Task brief –
Which lines of the material below contain the string "blue"? Gather every one of them, copying each line in full, and count a match only when the case is the same.

Material supplied –
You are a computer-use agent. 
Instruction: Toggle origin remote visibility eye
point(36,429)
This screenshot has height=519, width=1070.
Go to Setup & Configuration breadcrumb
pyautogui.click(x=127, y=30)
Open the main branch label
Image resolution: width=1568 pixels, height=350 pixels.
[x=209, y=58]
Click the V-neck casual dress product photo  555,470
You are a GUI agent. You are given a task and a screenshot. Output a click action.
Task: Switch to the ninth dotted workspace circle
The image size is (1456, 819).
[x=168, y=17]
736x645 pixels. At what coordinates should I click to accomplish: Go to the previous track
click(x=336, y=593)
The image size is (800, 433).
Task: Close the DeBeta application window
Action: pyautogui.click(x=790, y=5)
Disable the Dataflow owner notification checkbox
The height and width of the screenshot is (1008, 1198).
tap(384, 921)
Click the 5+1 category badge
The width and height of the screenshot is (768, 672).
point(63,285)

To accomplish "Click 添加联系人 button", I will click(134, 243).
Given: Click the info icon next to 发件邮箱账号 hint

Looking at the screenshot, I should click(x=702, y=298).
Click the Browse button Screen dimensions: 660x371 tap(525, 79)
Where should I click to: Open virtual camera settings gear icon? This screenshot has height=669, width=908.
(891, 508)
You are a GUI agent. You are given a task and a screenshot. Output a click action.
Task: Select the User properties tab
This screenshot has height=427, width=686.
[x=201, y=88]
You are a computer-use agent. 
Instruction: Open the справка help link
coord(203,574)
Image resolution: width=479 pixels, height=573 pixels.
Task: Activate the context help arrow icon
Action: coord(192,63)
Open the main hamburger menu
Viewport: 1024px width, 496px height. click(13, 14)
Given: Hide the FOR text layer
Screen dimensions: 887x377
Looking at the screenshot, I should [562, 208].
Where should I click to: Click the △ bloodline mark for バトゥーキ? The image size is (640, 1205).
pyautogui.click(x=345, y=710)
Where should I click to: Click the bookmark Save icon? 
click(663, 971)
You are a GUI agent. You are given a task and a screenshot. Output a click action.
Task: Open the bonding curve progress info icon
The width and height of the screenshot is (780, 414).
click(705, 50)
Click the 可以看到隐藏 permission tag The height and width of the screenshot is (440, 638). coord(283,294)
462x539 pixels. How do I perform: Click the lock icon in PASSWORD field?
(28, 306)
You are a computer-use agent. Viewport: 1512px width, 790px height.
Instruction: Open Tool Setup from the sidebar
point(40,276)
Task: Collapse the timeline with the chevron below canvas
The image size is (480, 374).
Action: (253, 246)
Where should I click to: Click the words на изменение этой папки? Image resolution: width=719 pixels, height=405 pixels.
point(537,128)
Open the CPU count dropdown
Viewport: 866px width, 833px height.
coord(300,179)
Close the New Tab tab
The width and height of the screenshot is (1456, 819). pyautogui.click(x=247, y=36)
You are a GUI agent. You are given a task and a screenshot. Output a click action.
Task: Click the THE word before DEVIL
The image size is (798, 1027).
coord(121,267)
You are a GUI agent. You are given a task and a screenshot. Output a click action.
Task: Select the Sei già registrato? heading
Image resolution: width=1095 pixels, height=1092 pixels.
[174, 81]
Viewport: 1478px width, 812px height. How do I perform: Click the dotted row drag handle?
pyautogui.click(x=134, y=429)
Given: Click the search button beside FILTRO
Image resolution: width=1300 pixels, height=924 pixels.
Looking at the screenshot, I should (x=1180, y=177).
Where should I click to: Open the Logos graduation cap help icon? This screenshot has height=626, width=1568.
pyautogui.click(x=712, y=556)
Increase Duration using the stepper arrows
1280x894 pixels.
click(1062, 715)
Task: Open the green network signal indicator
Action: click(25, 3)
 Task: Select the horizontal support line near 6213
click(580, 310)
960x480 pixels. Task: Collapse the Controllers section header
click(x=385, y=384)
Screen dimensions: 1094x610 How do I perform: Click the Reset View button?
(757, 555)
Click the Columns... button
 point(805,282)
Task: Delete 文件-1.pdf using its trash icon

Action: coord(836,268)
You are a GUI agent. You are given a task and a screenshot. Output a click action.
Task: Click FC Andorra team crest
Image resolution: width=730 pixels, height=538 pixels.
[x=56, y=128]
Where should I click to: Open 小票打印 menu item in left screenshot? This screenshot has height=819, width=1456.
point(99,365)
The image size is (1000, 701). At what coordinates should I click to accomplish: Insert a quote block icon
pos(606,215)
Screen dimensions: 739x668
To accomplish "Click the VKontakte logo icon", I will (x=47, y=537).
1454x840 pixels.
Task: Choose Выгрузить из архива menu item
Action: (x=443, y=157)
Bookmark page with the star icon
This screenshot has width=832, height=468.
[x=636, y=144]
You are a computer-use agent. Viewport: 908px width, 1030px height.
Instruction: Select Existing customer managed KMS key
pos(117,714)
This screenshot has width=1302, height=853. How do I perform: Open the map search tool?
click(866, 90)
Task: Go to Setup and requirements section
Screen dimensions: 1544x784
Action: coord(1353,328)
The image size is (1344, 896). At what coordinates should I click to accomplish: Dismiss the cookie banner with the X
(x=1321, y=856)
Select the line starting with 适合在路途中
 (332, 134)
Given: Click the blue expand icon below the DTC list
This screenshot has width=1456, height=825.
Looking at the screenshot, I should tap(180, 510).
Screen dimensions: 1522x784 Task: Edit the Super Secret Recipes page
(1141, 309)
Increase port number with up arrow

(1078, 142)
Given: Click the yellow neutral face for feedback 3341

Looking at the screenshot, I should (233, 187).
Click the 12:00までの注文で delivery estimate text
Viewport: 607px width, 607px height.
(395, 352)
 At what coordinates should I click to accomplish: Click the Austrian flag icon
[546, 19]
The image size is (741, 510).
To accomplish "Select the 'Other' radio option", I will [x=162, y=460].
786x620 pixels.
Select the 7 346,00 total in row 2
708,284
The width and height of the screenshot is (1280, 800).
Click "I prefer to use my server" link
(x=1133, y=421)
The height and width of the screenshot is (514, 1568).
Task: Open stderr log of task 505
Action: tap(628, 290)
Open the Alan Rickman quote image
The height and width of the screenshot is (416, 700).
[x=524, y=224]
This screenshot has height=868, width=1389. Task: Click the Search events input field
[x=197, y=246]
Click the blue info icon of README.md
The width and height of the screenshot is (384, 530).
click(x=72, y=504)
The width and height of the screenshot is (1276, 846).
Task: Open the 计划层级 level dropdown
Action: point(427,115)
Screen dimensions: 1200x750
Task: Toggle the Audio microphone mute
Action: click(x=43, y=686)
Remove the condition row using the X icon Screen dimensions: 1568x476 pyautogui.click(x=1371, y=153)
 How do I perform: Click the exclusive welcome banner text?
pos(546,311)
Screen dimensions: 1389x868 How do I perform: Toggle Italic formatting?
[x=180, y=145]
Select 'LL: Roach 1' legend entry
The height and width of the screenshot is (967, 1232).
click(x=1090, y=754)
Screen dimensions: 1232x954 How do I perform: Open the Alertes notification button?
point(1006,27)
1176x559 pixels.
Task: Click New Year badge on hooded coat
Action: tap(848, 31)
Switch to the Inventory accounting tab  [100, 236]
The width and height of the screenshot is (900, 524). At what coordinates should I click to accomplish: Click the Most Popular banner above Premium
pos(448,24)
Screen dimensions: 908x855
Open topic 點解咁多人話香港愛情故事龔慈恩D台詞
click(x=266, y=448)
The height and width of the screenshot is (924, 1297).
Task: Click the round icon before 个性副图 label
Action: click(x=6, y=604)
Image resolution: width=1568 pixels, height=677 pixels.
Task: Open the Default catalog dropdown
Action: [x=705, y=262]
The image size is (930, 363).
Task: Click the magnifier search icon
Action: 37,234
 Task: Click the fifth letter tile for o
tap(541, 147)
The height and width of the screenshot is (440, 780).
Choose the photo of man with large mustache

Response to the task –
Given: Click the blue expand icon below the DTC list
Click the blue info icon of README.md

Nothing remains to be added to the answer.